| The task |
Beginning at the line that contains "Switch to Read", return every remaining line of the data below exactly; return nothing before it.

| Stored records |
----

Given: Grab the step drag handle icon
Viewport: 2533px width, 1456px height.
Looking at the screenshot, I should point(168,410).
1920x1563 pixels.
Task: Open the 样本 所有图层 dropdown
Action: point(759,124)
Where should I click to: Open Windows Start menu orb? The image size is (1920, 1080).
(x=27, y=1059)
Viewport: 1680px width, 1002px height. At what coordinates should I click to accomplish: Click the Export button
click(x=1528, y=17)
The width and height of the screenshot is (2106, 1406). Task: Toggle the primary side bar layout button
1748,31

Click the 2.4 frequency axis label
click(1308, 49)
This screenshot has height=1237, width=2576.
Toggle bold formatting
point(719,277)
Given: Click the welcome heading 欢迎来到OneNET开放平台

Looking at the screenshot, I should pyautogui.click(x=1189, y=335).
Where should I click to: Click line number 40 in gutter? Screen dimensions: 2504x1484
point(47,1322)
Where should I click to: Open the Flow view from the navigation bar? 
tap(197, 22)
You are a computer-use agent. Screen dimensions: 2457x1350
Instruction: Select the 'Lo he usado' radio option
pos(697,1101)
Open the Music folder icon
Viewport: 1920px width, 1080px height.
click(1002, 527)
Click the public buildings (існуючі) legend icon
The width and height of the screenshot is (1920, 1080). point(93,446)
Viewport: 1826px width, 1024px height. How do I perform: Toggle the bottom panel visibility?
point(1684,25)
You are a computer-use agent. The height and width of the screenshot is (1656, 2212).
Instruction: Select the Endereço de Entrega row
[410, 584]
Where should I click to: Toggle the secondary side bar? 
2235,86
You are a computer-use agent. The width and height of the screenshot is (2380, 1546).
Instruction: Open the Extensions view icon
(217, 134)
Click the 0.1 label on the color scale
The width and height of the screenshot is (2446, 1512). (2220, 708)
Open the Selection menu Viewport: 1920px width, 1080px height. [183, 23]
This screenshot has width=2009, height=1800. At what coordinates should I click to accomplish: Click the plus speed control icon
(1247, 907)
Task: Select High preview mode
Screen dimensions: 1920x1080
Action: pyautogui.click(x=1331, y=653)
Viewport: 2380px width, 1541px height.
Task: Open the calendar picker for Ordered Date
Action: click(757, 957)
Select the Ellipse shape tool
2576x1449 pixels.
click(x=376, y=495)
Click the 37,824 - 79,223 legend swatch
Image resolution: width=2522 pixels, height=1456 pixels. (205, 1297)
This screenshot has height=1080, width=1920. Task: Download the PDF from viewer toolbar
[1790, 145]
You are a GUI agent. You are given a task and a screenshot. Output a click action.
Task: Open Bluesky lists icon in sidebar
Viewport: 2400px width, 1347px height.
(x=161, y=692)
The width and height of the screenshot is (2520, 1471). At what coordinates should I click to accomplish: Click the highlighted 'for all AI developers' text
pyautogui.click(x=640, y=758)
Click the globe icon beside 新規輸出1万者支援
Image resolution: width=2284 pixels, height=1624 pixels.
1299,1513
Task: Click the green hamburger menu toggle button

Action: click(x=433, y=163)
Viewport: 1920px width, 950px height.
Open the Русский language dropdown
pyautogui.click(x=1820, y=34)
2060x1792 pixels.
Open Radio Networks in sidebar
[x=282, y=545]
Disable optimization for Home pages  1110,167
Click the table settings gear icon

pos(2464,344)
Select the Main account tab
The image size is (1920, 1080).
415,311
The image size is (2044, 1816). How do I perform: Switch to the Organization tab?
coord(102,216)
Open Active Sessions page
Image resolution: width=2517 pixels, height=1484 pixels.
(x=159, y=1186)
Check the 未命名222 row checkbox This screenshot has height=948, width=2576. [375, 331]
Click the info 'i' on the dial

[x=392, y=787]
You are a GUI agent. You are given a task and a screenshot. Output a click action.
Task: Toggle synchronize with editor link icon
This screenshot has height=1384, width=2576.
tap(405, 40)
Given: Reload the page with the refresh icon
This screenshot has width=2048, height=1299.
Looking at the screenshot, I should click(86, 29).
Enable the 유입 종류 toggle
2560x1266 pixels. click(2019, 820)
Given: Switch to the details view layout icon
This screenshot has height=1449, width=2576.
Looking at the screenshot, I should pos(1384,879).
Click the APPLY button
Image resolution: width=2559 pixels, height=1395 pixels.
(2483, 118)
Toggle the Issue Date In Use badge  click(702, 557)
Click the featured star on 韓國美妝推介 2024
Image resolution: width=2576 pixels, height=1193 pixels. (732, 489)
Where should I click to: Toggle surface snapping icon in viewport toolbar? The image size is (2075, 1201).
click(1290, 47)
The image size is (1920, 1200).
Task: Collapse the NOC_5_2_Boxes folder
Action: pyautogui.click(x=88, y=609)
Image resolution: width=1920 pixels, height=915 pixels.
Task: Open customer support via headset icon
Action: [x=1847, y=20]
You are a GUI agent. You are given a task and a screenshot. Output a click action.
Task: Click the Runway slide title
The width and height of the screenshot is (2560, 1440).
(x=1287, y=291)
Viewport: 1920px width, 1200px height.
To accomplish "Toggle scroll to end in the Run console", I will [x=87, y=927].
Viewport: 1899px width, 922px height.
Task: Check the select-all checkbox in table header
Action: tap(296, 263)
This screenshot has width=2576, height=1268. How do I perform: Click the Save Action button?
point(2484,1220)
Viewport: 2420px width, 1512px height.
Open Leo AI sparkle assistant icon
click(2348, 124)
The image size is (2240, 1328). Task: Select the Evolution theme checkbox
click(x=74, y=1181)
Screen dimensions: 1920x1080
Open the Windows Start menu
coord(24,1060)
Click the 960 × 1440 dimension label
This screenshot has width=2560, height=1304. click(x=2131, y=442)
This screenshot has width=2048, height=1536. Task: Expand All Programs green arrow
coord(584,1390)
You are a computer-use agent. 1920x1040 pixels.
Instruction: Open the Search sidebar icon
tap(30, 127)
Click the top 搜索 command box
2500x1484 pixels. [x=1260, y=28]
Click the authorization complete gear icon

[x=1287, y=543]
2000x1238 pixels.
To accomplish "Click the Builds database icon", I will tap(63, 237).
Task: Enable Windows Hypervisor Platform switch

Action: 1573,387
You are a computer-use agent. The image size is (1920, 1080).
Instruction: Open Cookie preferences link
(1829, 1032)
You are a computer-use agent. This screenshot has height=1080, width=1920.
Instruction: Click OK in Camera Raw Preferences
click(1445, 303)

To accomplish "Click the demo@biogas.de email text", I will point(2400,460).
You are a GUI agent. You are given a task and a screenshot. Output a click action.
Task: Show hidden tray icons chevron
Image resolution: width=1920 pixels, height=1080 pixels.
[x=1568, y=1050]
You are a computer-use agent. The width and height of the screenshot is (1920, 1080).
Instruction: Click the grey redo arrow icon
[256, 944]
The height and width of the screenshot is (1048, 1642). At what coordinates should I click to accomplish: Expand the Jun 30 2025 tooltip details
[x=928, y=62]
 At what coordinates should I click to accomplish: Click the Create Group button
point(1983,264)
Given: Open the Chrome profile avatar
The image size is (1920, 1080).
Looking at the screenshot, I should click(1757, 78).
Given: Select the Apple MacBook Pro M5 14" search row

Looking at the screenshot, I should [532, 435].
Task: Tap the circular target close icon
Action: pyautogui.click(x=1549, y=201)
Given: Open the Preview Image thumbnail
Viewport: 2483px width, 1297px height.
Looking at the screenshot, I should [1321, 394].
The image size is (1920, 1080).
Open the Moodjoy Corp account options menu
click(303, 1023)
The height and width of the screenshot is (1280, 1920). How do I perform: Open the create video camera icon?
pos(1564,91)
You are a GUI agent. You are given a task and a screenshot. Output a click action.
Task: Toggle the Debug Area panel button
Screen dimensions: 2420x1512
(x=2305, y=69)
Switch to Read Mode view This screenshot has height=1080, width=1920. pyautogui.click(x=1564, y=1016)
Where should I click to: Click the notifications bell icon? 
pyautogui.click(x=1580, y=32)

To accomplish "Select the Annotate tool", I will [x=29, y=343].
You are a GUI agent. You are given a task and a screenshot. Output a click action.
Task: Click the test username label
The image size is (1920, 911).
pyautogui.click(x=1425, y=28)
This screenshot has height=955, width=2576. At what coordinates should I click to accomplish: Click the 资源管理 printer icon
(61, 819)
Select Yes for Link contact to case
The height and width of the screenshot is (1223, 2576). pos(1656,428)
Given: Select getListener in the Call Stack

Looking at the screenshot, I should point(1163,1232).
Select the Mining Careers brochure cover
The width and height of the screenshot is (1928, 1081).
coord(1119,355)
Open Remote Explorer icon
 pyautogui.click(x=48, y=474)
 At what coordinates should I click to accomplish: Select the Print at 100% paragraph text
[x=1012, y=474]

----

| Answer to the problem |
Switch to Read Mode view This screenshot has height=1080, width=1920. pyautogui.click(x=1564, y=1016)
Where should I click to: Click the notifications bell icon? 
pyautogui.click(x=1580, y=32)

To accomplish "Select the Annotate tool", I will [x=29, y=343].
You are a GUI agent. You are given a task and a screenshot. Output a click action.
Task: Click the test username label
The image size is (1920, 911).
pyautogui.click(x=1425, y=28)
This screenshot has height=955, width=2576. At what coordinates should I click to accomplish: Click the 资源管理 printer icon
(61, 819)
Select Yes for Link contact to case
The height and width of the screenshot is (1223, 2576). pos(1656,428)
Given: Select getListener in the Call Stack

Looking at the screenshot, I should point(1163,1232).
Select the Mining Careers brochure cover
The width and height of the screenshot is (1928, 1081).
coord(1119,355)
Open Remote Explorer icon
 pyautogui.click(x=48, y=474)
 At what coordinates should I click to accomplish: Select the Print at 100% paragraph text
[x=1012, y=474]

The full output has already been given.